PHOTO: A new study by Morgantown psychologist Joseph Scotti found as many as half of West Virginia's 180,000 vets may be suffering from PTSD or depression. Photo: Dan Heyman.
May 5, 2014

CHARLESTON, W.Va. - As many as half of West Virginia military veterans of all ages suffer post-traumatic stress or depression (PTSD), according to a new study. Joseph Scotti, a psychologist in private practice specializing in trauma, conducted an extensive, in-depth survey of veterans for the state legislature. He says between 40 percent and 50 percent reported serious symptoms of PTSD or depression.

The good news is that talking to the right person can help, he says. The bad news, he adds, is that many haven't gotten treatment, so the survey found mental health issues in the elderly as well as in the recently deployed.

"It doesn't go away just because you want it to go away, or because somebody tells you to get over it. In fact, telling someone to get over it might make it worse," Scotti says.

Scotti says talking through a traumatic experience works. But he says it's hard, because you have to go over the parts you don't want to, again and again. Scotti says that means talking to someone who knows what they're doing, knows what to ask and has the resilience to work through it.

"Talking helps; shutting up doesn't," he says. "Sometimes people talk to their buddies. Buddies might be helpful; buddies might tell them to suck it up. Sucking it up just doesn't work."

(Stored data entries)
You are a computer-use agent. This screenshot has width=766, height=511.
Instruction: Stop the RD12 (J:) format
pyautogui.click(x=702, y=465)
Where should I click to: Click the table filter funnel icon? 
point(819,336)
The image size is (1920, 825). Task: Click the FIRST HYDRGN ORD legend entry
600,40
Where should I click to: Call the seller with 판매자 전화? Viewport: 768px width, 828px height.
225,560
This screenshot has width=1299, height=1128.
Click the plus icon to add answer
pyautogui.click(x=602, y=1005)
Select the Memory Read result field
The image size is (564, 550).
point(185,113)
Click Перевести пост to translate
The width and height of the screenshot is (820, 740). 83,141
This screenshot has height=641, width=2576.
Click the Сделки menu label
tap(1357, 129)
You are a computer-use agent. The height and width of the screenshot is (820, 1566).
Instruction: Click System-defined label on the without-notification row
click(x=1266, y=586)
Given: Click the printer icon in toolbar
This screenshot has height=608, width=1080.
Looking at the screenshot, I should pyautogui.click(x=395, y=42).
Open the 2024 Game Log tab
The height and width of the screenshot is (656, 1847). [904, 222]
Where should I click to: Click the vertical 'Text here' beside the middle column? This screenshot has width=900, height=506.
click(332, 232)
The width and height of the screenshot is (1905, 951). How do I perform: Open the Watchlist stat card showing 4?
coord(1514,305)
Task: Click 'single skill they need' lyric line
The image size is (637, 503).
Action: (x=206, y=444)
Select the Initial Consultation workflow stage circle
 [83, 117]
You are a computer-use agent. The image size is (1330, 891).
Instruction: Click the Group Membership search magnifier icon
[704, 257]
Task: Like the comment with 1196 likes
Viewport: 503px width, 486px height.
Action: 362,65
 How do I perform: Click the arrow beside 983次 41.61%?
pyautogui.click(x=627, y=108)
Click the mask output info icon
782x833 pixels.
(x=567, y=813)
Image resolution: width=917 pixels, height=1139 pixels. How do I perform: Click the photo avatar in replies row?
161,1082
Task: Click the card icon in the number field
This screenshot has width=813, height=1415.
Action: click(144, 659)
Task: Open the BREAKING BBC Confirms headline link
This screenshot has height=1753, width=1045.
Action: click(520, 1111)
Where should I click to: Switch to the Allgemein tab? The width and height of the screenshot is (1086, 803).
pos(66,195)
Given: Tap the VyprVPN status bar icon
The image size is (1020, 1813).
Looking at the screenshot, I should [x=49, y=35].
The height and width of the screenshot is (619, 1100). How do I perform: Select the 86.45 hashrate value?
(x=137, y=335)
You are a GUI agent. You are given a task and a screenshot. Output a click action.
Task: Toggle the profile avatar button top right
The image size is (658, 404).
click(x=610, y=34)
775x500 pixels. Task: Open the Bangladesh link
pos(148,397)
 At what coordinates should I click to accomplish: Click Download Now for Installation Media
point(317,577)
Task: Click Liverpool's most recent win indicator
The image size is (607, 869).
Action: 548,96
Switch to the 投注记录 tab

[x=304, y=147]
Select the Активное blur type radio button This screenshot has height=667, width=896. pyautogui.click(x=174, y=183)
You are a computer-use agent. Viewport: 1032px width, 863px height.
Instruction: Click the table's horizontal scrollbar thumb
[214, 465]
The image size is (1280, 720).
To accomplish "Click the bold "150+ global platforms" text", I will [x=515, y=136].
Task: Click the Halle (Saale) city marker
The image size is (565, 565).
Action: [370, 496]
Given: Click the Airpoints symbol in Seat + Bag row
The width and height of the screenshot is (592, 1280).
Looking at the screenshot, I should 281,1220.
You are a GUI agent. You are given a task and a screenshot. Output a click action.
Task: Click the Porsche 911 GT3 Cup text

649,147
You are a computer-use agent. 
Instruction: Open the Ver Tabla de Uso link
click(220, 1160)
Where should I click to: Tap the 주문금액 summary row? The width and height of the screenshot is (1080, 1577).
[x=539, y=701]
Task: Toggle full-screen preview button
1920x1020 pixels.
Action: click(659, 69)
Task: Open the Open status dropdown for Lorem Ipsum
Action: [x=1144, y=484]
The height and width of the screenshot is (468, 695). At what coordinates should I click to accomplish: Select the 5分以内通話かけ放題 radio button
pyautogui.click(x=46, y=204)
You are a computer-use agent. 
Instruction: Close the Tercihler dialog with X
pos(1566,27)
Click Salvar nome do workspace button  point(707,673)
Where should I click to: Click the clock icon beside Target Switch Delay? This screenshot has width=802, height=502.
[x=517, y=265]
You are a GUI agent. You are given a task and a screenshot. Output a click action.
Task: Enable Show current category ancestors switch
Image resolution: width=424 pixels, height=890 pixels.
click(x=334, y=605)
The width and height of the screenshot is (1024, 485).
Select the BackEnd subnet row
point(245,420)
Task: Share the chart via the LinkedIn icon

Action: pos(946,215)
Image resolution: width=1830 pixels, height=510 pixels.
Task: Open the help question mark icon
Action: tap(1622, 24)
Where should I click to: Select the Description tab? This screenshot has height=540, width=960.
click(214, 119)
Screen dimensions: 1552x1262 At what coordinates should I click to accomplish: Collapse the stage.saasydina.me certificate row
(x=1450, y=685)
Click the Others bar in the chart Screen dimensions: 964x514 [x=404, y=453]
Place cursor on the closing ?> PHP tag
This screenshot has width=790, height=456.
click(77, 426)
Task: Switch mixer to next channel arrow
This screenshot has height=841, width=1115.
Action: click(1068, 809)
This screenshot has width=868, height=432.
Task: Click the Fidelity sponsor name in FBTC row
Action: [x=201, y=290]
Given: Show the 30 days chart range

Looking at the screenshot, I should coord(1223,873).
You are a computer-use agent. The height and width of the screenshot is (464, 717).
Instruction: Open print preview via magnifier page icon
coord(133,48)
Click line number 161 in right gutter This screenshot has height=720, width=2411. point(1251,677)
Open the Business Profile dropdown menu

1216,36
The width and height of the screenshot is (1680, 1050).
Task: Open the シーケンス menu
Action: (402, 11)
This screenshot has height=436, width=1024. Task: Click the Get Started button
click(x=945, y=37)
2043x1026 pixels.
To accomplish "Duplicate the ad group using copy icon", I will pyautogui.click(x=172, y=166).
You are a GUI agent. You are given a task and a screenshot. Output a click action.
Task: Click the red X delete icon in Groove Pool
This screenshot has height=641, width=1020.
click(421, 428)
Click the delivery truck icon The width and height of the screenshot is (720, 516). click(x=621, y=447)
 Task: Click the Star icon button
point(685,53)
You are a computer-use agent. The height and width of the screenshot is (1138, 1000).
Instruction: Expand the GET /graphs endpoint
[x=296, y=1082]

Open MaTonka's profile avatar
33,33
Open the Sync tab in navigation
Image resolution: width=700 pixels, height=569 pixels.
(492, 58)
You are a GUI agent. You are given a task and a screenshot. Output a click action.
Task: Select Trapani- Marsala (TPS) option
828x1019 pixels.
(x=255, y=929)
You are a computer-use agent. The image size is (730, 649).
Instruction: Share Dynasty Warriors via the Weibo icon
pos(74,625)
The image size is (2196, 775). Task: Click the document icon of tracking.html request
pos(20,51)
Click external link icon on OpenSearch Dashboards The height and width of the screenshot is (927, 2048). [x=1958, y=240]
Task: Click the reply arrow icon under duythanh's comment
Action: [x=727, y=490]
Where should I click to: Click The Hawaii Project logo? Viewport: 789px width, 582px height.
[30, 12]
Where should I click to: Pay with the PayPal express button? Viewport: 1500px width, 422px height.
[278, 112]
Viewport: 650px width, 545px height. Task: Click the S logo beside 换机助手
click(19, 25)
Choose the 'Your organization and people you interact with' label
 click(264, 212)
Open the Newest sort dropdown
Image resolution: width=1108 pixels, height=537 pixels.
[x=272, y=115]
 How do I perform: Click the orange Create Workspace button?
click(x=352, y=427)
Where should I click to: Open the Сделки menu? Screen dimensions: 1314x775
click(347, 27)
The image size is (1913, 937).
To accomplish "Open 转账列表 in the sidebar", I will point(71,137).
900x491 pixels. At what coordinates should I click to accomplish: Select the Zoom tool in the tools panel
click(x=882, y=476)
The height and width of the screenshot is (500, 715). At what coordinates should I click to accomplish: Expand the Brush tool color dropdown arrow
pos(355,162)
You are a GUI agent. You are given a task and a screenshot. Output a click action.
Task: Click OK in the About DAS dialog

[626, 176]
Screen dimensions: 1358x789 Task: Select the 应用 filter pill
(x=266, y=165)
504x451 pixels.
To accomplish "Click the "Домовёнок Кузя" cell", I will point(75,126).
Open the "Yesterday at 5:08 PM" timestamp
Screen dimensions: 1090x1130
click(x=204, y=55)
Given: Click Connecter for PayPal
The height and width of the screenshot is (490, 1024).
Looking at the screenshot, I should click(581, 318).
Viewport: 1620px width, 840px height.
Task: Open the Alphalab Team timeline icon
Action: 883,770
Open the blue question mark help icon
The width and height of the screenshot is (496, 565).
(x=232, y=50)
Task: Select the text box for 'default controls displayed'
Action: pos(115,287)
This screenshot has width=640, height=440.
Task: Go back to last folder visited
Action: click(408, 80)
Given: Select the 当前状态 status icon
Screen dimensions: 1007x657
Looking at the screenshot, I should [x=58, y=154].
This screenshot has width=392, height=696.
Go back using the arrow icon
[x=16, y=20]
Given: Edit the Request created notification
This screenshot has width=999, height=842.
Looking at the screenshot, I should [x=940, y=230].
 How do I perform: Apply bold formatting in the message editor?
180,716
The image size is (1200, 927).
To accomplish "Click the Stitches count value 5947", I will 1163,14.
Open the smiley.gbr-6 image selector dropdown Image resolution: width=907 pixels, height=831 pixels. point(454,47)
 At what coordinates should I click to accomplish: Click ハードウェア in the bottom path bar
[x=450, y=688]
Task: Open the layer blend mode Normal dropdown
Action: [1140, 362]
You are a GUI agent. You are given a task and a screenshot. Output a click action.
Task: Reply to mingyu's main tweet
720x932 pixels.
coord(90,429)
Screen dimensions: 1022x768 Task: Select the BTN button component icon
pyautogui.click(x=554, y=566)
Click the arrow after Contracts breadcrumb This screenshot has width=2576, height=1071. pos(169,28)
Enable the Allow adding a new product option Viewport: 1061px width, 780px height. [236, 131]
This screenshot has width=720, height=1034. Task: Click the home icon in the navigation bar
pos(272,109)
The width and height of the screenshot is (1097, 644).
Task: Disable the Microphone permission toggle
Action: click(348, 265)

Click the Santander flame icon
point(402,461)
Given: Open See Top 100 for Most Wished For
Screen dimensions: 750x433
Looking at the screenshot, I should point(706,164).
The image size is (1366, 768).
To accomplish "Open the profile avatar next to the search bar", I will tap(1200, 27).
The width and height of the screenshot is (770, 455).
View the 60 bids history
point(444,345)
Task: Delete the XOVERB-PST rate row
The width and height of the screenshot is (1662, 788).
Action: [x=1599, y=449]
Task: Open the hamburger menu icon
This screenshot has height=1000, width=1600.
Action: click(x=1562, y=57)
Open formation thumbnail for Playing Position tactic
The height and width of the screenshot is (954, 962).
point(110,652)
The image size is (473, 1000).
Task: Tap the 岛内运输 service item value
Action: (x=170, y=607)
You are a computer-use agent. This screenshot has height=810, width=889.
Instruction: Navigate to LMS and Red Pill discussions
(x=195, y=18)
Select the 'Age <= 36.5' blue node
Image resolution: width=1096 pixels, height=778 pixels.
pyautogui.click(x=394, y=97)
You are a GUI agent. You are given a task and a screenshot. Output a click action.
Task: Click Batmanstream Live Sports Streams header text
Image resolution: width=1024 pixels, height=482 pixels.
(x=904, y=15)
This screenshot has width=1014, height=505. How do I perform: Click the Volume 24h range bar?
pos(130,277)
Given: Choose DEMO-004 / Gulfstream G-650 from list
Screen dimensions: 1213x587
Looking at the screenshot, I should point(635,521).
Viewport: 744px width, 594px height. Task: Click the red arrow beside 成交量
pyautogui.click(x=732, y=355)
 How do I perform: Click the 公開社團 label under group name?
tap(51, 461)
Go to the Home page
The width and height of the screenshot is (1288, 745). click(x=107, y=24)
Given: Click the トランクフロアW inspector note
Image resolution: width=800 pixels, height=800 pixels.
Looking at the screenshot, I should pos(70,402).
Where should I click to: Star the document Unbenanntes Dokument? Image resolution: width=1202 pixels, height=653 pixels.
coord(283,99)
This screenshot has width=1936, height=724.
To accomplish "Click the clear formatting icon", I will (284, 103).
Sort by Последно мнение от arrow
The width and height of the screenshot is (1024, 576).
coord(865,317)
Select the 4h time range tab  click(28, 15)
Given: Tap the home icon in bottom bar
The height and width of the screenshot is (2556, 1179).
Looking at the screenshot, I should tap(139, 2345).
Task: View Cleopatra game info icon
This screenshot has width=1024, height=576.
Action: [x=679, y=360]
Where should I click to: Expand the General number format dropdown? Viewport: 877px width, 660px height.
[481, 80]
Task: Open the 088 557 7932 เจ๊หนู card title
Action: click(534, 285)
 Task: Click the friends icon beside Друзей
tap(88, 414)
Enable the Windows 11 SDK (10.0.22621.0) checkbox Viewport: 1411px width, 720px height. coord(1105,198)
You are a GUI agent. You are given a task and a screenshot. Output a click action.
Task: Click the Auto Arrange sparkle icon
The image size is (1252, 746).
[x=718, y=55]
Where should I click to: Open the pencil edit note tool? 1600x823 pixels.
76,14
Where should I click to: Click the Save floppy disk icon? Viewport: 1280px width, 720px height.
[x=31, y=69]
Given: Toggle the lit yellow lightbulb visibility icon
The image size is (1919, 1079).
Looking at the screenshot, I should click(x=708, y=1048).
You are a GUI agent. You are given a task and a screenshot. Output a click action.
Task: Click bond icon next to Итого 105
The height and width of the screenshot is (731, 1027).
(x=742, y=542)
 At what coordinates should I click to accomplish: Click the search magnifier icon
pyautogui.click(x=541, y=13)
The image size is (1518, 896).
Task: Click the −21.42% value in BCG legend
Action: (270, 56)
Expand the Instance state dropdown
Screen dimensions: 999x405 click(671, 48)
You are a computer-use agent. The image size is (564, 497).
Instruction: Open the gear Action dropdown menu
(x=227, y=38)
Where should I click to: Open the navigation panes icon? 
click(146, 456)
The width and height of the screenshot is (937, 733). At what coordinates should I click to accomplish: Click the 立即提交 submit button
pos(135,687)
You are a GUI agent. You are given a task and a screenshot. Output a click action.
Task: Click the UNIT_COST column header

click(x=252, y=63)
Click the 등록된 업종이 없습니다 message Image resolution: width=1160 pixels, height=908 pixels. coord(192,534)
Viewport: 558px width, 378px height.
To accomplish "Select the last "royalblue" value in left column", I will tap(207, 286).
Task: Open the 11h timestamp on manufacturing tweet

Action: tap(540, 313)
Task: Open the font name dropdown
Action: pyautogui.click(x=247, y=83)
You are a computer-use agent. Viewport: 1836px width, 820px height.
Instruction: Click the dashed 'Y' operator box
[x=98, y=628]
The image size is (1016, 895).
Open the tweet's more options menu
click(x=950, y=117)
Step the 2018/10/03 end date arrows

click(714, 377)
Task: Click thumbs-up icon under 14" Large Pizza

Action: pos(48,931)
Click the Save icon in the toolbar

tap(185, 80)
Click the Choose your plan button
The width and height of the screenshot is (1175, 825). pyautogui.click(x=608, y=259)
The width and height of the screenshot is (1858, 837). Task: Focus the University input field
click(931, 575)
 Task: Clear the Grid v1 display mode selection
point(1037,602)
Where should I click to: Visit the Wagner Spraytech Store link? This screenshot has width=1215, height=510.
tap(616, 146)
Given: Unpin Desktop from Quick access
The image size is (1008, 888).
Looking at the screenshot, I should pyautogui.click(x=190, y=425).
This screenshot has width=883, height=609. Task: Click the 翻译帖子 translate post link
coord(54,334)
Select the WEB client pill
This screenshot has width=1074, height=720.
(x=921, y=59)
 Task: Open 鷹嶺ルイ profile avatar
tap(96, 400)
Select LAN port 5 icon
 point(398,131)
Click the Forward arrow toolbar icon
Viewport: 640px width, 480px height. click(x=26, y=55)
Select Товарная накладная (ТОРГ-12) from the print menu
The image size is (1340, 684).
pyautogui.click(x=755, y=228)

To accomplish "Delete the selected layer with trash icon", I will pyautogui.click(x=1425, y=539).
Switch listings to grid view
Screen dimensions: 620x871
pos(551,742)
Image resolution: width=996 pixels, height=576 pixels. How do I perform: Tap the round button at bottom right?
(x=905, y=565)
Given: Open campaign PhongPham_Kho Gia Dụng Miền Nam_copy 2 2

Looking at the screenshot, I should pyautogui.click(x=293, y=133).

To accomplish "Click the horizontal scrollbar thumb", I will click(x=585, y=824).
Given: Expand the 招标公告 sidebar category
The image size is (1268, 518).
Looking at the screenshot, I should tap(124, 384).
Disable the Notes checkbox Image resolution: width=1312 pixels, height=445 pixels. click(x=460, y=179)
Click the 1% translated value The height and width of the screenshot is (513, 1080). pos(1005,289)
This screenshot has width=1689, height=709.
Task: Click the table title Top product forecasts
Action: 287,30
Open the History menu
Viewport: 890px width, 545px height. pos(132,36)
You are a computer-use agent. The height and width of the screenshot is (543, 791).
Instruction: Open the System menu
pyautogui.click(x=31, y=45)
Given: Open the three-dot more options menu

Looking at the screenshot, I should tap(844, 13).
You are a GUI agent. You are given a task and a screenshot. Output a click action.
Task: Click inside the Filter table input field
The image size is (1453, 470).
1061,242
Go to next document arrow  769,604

# ACTION ITEM
Please continue the news story on the West Virginia veterans PTSD study from the point where it stops, writing the next few paragraphs.

# RESPONSE FOR THIS EXERCISE
A lot of things can trigger panic in someone with PTSD, he says, like seeing a box on the roadside that could hide an IED.

"Or you're scanning the treeline all the time. Or you don't like to be in crowds because things explode in crowds. A smell. Gasoline. Hearing a helicopter or a jet going overhead," he says.

Scotti's group surveyed 1,300 of the 180,000 vets in the state. He says they found many at elevated risk of suicide, especially those who have added stress on top of untreated trauma. He says many vets are living like they have one hand always keeping the lid down on a garbage can full of unresolved issues.

"Telling the full story is hard," he says, "but you're already struggling moment-to-moment, day-to-day, with keeping that stuff back there. And it's still on your mind."

Scotti delivered his findings to the spring conference of the state chapter of the National Association of Social Workers, the largest event of its kind in the country.

The national Veterans' Crisis Line is 1-800-273-8255 by phone or www.veteranscrisisline.net by online chat.